I can’t begin to cover your entire career in this interview, but I did want to ask you about which achievement you’re most proud of as a congressperson.
One of the first things that happened when I got to Congress as the first Chinese-American woman ever elected there was that a group of national Chinese-American organizations came to me. They said the Chinese Exclusion Act of 1882 was one of the most discriminatory laws ever passed by Congress because it made Chinese Americans second-class citizens and prohibited them from even becoming naturalized citizens. It ended in 1943, but it existed for 60 long years yet the U.S. never apologized for it. They asked, “Will you lead a bill to do just that?” And I said yes. So we worked very hard on it, and finally, we were able to get this expression of regret passed by both the Senate and the House of Representatives. It became the fourth such apology in the history of our country.

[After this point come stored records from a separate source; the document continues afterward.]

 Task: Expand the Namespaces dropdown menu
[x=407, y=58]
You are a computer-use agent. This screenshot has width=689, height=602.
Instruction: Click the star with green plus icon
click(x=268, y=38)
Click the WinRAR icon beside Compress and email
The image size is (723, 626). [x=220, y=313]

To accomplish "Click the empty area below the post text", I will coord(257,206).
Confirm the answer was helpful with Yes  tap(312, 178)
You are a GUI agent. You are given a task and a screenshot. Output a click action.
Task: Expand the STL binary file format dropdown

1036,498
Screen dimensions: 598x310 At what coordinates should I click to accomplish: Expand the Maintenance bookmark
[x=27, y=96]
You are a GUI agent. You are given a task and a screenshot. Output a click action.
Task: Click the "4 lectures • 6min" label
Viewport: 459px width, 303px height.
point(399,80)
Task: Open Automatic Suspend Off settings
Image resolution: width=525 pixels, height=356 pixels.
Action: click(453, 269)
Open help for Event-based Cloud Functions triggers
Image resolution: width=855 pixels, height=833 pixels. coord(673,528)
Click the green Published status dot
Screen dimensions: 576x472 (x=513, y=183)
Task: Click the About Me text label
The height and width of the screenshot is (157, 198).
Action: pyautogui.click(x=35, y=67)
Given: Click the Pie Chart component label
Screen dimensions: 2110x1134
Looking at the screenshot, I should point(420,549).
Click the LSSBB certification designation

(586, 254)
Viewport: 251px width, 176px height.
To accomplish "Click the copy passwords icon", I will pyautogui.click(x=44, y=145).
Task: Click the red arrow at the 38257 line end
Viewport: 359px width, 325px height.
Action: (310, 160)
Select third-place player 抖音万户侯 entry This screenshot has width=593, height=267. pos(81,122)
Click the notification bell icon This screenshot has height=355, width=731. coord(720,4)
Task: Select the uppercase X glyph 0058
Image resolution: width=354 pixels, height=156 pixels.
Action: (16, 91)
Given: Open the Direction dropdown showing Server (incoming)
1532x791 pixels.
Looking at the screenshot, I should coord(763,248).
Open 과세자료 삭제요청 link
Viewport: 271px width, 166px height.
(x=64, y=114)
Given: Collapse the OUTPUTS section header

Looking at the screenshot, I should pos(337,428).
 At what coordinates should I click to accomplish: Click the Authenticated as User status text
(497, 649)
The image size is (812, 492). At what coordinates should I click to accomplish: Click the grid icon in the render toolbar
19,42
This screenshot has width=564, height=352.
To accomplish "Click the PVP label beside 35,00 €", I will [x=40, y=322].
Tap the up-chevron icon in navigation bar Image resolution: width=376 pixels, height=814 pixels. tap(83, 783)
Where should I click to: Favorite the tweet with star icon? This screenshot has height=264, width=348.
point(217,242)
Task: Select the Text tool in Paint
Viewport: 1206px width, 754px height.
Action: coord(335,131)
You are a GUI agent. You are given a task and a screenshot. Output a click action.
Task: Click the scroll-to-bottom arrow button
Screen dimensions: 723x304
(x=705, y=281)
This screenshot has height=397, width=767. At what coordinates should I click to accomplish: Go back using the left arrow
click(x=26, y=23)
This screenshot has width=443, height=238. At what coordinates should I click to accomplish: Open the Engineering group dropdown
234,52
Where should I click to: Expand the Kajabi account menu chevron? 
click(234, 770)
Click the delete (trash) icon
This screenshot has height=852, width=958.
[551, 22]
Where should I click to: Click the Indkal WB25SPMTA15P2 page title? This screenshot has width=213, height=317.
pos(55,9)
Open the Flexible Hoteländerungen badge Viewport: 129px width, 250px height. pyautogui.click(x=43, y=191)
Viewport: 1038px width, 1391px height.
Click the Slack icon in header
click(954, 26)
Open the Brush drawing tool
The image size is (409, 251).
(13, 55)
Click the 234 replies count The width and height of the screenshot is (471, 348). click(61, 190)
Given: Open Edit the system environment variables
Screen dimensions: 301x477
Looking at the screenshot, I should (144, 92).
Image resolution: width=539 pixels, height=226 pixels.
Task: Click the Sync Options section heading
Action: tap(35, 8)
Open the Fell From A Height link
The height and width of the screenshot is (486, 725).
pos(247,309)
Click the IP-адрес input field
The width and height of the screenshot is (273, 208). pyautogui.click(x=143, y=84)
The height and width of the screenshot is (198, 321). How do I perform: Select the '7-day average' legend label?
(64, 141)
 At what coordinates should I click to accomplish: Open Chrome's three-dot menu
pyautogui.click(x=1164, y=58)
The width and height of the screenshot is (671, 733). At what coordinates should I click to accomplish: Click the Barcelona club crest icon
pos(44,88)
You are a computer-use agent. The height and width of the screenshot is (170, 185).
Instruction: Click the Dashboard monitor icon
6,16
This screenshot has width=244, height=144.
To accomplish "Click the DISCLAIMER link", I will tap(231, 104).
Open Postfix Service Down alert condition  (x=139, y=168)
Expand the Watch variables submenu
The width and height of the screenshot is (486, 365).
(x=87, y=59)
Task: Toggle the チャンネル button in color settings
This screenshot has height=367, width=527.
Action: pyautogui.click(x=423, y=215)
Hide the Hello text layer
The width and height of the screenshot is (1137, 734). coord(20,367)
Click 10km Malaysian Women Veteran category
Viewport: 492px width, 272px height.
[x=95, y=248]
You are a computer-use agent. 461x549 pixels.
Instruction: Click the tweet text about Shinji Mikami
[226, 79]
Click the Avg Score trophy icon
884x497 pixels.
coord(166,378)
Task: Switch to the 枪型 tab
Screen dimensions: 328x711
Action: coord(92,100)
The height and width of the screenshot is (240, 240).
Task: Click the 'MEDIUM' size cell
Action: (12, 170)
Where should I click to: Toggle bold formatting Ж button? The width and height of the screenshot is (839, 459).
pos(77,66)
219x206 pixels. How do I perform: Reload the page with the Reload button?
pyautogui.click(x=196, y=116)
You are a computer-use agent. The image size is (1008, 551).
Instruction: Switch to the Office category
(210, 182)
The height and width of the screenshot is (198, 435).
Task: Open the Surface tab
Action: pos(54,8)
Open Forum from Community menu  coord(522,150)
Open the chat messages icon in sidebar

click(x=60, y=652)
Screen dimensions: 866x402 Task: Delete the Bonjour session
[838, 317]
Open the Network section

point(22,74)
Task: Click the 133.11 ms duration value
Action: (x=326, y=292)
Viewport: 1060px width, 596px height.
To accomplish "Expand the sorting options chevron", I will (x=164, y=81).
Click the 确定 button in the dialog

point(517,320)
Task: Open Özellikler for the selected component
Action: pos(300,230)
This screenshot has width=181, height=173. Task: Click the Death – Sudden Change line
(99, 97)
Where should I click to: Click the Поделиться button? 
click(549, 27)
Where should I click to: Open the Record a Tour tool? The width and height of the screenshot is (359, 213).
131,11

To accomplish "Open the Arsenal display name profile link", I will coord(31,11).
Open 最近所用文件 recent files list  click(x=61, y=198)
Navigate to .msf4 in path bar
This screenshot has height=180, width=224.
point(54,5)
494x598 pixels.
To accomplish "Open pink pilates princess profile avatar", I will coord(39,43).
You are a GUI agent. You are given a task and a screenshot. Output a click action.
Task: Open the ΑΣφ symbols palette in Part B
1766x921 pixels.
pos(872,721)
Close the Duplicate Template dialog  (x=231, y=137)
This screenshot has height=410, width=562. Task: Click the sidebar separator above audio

Hardly anybody in Congress knew what this was. It just shows the invisibility of the AAPI community to many in this country. The other thing I’ve been working on is to ensure that there is the visibility of the AAPI population in this country and that Americans are able to see that AAPI history is American history, that there has been discrimination against AAPIs but also great contributions by AAPIs. This is why I had been a big proponent around the AAPI museum study bill, which was signed into law last year by President Biden and which would start the process for creating an AAPI Smithsonian museum right there in Washington, D.C.